Conviver com Nina era, muitas vezes, doloroso. A pressão não vinha apenas do medo que sentia do marido, senão também das 19 pessoas que sustentava enquanto tantos caíam a sua volta, perdendo a sanidade, assassinados um a um.

Mudanças drástica de humor tornavam-a violenta de uma hora pra outra, odiando tudo e todos. As surras destruíam tudo dentro de si e o suicídio, bem como a necessidade incontrolável de sexo, pareciam uma saída.

Talvez numa esperança desesperada de fuga para a sensação de paz e liberdade a tenha conduzido à Libéria, onde se refugiou deixando pra trás marido, filha e carreira. Era o refúgio pra tudo que doía: casamento, opressão racial, cantar e piano. Seu talento tornou-se seu fardo. Toda a sensibilidade lhe arrancava pedaços; é compreensível que tenha encontrado na África um lugar familiar, aconchegante e que a isentasse de toda injustiça vivida na pele e na de tantos irmãos que até lhe pareciam uma extensão da sua própria. Mas seu conflito interno não encontrou paz, revelando-se na relação agressiva com sua filha. E o dinheiro uma hora acabou, obrigando-a retomar a carreira.

» **Perguntas a responder**:
1) Diga se cada afirmação está de acordo com o texto sobre Nina, respondendo sim ou não e citando as palavras do texto que decidem: (a) Nina sustentava 19 pessoas. (b) Ao se refugiar na Libéria, Nina levou a filha consigo. (c) Na África, o conflito interno de Nina encontrou paz.
2) Segundo o texto sobre Nina, o que a obrigou a retomar a carreira?
A listagem não é necessária para fazer estas tarefas.

» **Dados registrados**:
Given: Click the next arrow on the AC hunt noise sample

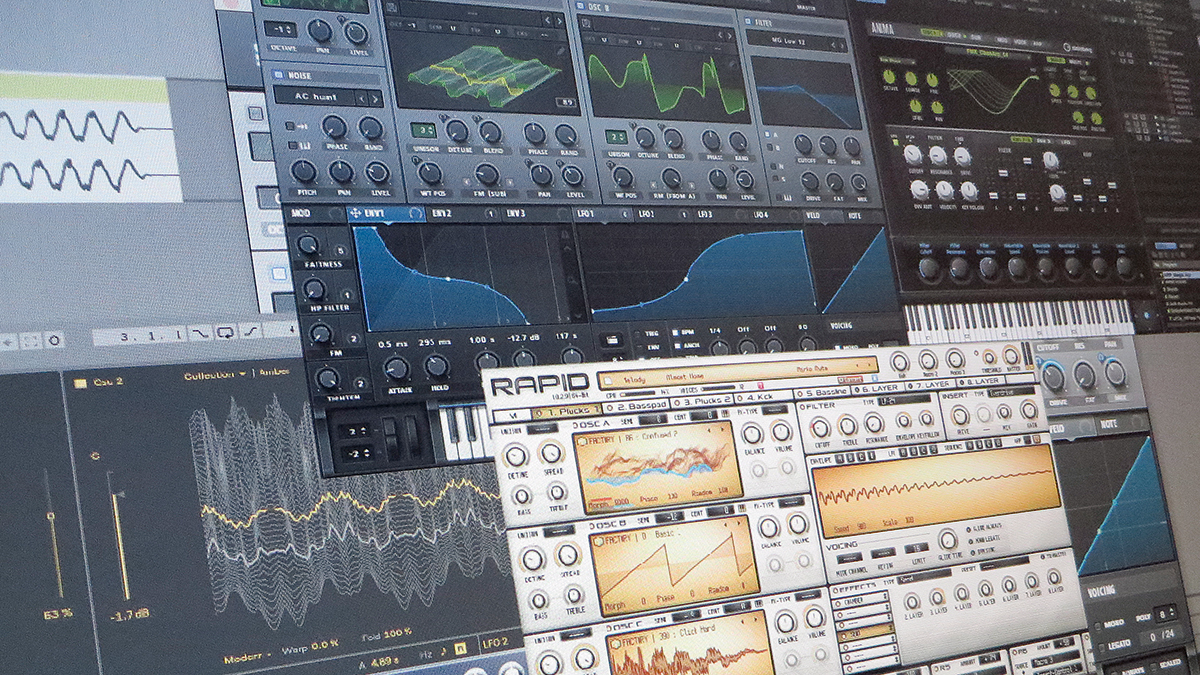Looking at the screenshot, I should 375,99.
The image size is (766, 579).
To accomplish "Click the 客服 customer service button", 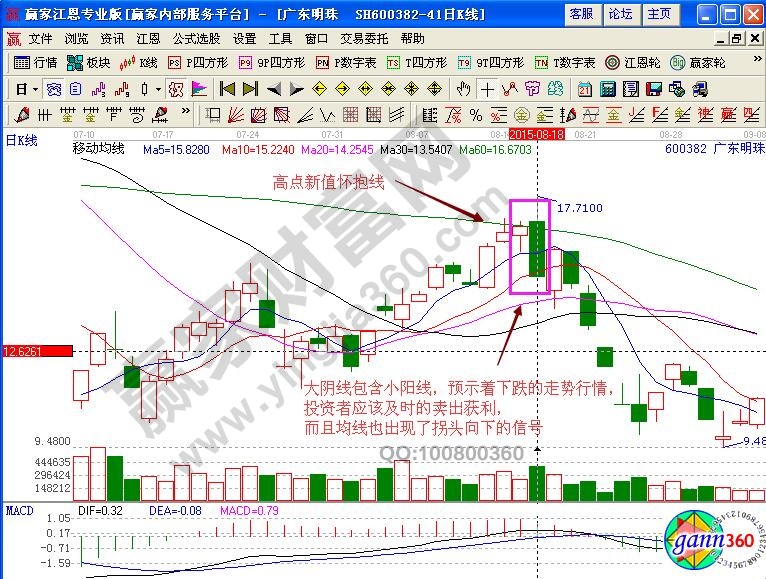I will pos(580,13).
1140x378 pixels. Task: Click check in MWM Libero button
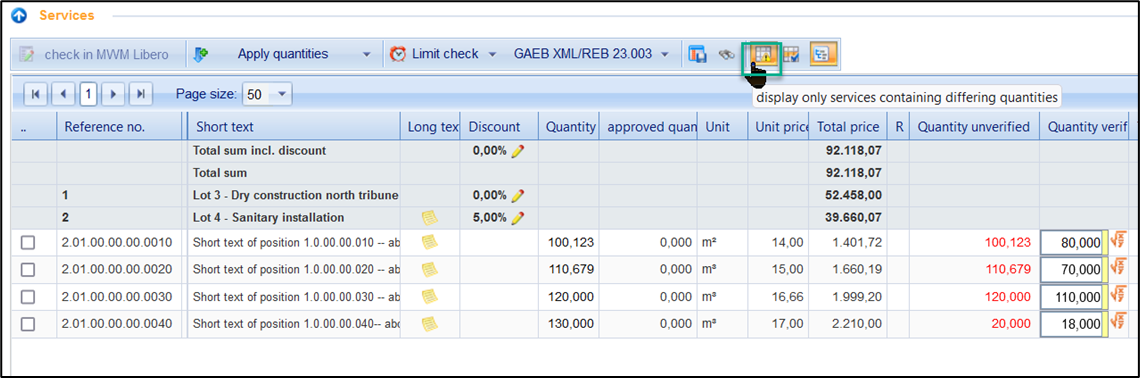[94, 54]
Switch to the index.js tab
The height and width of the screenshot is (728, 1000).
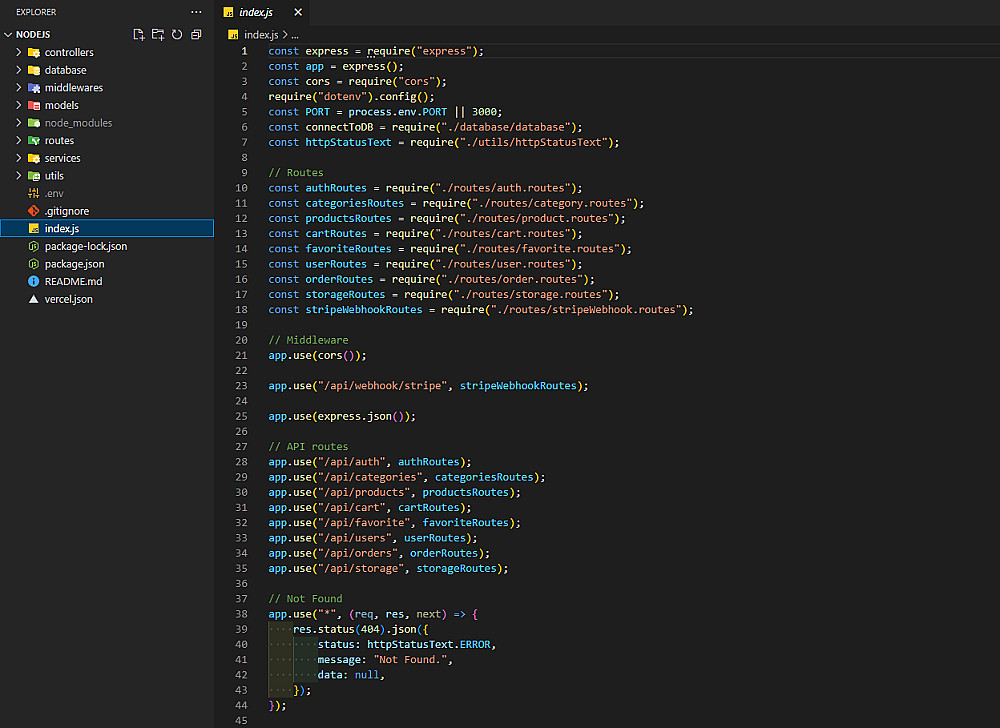click(x=255, y=12)

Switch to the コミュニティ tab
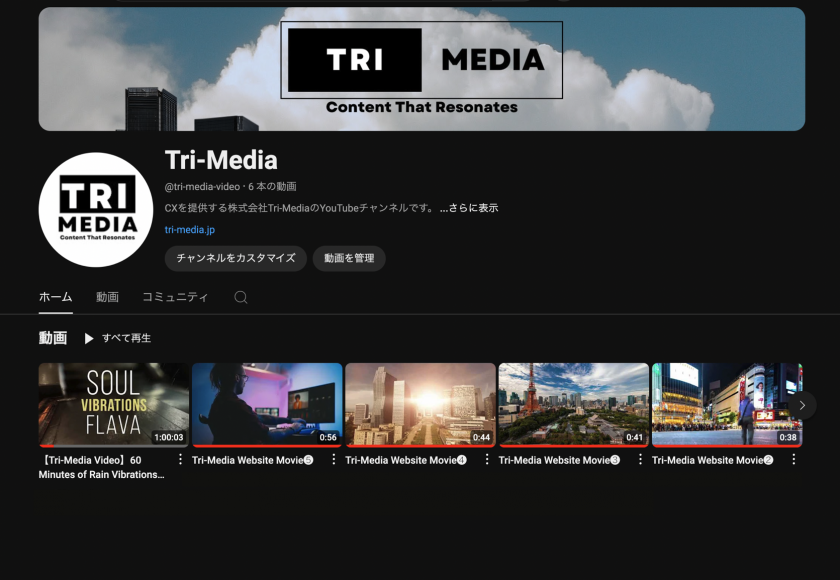[176, 297]
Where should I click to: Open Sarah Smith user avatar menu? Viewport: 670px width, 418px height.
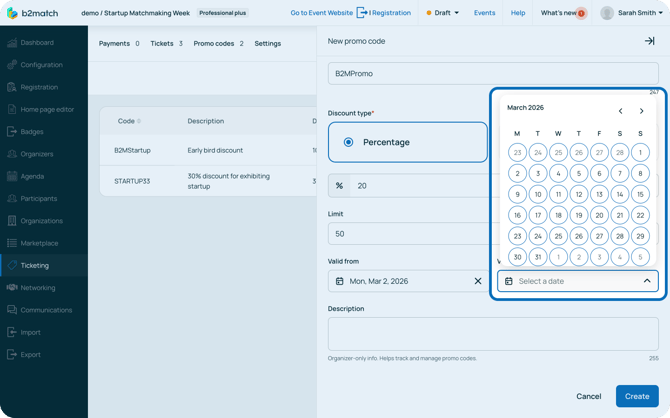pos(607,13)
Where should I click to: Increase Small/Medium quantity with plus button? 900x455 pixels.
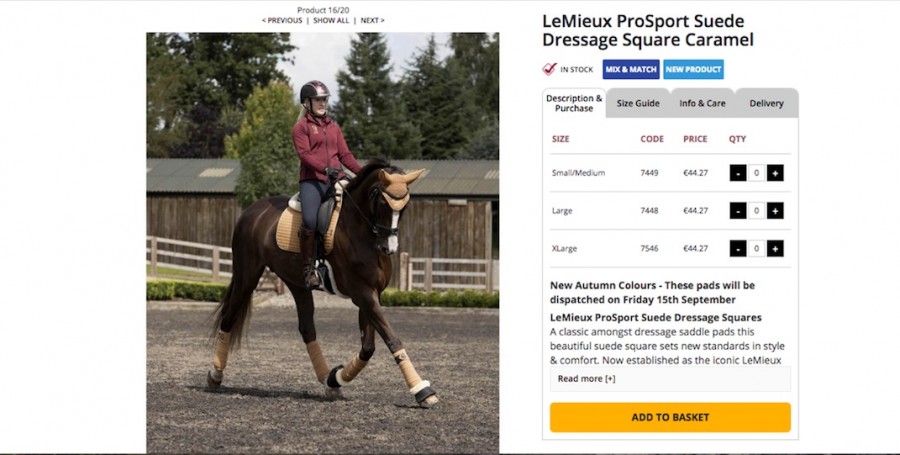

» **Respostas**:
1)
(a) Sim: "das 19 pessoas que sustentava".
(b) Não: "deixando pra trás marido, filha e carreira".
(c) Não: "Mas seu conflito interno não encontrou paz".

2) O dinheiro acabou.